10236 (Profil gelöscht)
Gast
Ich habe in einem großen, teilweise immer noch in der Staatshand sich befindenden deutschen Unternehmen. Die Zeitarbeitsbeschäftigten kamen jede Nacht mit 20 Mann und arbeiteten damals für 7,50/Std. Sie gingen mal weg für paar Wochen zum anderen Einsatz und kamen dann wieder - die Zeit fing natürlich neu an.

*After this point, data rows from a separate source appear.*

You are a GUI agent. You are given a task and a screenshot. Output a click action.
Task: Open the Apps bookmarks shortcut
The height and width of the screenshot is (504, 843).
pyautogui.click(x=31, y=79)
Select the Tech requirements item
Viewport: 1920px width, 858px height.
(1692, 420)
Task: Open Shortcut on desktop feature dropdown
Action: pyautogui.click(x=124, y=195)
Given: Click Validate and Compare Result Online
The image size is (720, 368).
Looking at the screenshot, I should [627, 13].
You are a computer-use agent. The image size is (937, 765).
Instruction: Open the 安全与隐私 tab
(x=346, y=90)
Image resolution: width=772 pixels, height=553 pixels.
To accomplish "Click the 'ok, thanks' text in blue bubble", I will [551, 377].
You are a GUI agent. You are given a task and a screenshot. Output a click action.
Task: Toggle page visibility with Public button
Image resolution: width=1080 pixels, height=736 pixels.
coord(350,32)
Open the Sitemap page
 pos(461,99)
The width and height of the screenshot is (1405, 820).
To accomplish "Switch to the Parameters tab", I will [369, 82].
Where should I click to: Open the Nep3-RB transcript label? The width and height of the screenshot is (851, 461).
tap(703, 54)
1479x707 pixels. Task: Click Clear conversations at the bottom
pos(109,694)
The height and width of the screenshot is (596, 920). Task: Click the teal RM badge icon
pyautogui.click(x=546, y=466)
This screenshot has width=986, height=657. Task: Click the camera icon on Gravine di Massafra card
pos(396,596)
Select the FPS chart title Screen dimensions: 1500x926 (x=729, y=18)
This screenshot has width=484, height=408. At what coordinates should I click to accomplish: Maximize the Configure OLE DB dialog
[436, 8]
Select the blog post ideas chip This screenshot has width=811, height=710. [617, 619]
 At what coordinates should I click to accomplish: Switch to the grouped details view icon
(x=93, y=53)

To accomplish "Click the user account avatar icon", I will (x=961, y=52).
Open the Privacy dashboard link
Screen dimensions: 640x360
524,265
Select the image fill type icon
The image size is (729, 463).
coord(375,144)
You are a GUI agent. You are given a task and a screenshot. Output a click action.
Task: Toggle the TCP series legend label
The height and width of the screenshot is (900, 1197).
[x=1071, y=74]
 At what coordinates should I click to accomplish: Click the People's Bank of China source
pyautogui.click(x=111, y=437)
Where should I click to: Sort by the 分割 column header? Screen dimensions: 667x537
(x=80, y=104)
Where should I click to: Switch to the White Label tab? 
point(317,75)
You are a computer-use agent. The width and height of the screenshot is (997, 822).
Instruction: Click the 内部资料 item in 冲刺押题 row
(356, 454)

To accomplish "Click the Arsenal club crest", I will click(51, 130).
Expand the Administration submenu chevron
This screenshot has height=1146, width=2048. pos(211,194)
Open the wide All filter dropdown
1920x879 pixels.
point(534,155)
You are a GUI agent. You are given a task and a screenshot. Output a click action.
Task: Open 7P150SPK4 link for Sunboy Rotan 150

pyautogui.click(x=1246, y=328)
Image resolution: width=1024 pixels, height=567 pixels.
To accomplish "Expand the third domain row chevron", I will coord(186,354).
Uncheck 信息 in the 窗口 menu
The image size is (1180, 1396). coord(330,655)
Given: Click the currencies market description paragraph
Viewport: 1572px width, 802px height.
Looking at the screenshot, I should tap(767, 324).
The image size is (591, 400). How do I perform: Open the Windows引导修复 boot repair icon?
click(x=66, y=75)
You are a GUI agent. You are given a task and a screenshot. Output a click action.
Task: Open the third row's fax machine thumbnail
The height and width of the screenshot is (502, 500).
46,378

Die Regelung, die hier als Fortschritt verkauft wird, ist eine Subsumierung der bestehenden Regelungen und einer völlig unwirksamen Zeitbeschränkung. Was das alles Wert ist, zeigt am besten die Reaktion von Gesamtmetall-Hauptgeschäftsführer Oliver Zander, der sein Glück bestimmt kaum fassen kann, dennoch ganz nüchtern den Sack zumachen möchte:„Manche Themen müssen irgendwann endgültig vom Tisch.“
Die einzig sinnvolle Lösung: equal pay vom 1. Tag an, besser noch mit entsprechendem Zuschlag. Jetzt hat die SPD wieder eine Fake-Lösung zustande gebracht und sich als Partei der sozialen Doppelzüngigkeit erwiesen.
Georg Marder
@10236 (Profil gelöscht) Das ist der Zynismus der Politik - sie wissen um diese Situation sehr genau - und sie wollen diese Situation nicht ändern - und trotzdem den Anschein erwecken, dass sie was ändern. Das ging lange gut. Aber heute fällt dieser Widerspruch jedem auf, der aufmerksam schaut.